COMPLETE THE FOLLOWING:
1) For the passage on Kitaev physics in RuCl3, decide whether each statement agrees with the text: (a) RuCl3 is magnetically ordered at low fields; (b) intrinsic RuCl3 lies close to the Kitaev limit; (c) Kitaev's model places spins on a square lattice. Answer yes or no for each, quoting the deciding words.
2) Pick up the passage on Kitaev physics in RuCl3 after its final sentence and extend it with further text.

TEXT SEGMENT:
** start **

Kitaev's exactly soluble model of spins with competing Ising interactions on a honeycomb lattice created a storm of activity in fields ranging from mathematical physics to materials science. a-RuCl3 is the leading candidate material for the appearance of Kitaev physics, although like the ``Kitaev'' iridates, it is magnetically ordered at low fields. Numerous reports of field-induced quantum spin-liquid (QSL) behaviour notwithstanding, the key experimental question remains that of distinguishing between disordered states arising from intrinsic quantum spin fluctuations or from extrinsic (sample) problems. Theoretically, it has become clear that intrinsic RuCl3 lies in the parameter space of ``K-J-G'' models, but not close to the Kitaev limit, which mandates a complete investigation of this parameter space for fully quantum (S = 1/2) spins.

** end **

COLLECTED DATA:
** start **

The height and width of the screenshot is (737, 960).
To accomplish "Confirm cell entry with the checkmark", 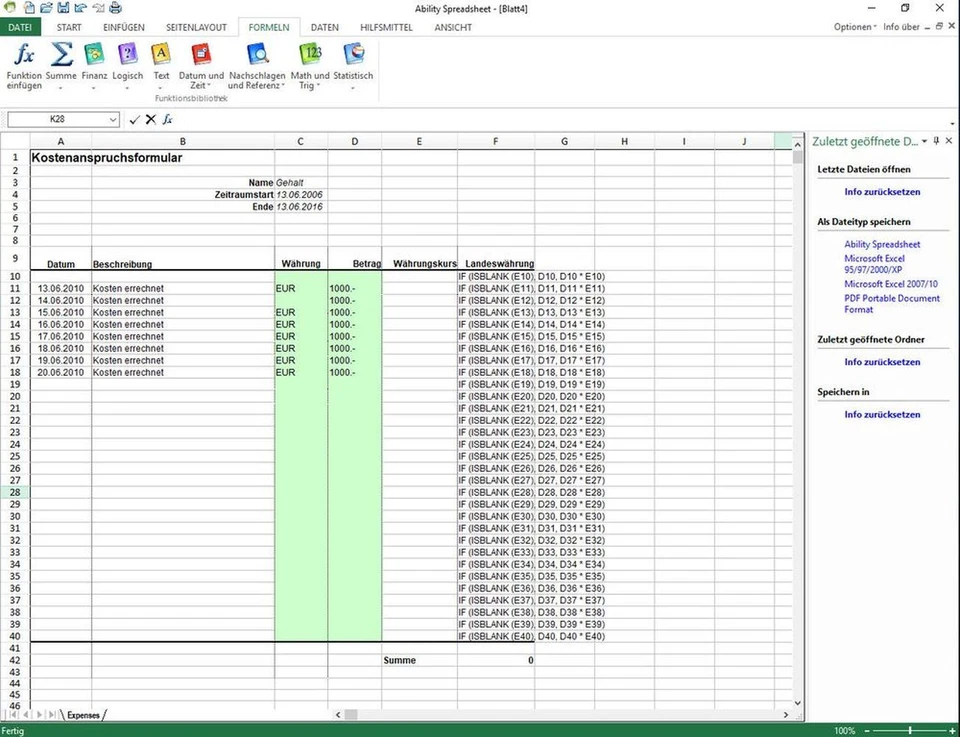I will pyautogui.click(x=134, y=119).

** end **

SET OF ANSWERS:
1)
(a) Yes: "it is magnetically ordered at low fields"
(b) No: "but not close to the Kitaev limit"
(c) No: "on a honeycomb lattice"

2)
Reliable experimental observations that the field-induced QSL in RuCl3 has gapless excitations over a broad field range indicate spin fractionalisation. In the K-G model, one may use a spinon description and variational Monte Carlo (VMC) calculations to examine how the nature of the field-induced QSL depends on the field orientation. For particular field directions in the plane of the honeycomb lattice, the system is a gapless Dirac spin liquid, in full agreement with experiment. Out-of-plane fields produce a chiral spin-liquid phase, which would show an integer-quantised thermal Hall effect. In the full K-J-G parameter space, there is only one “proximate Kitaev spin-liquid” (PKSL) phase, a Z2 QSL with 14 Majorana cones ensuring a gapless spin response. In an applied c-axis field, the PKSL realises two new chiral QSL phases from Kitaev's original classification, with even Chern numbers n = 2 and 4 ensuring that both have Abelian anyons.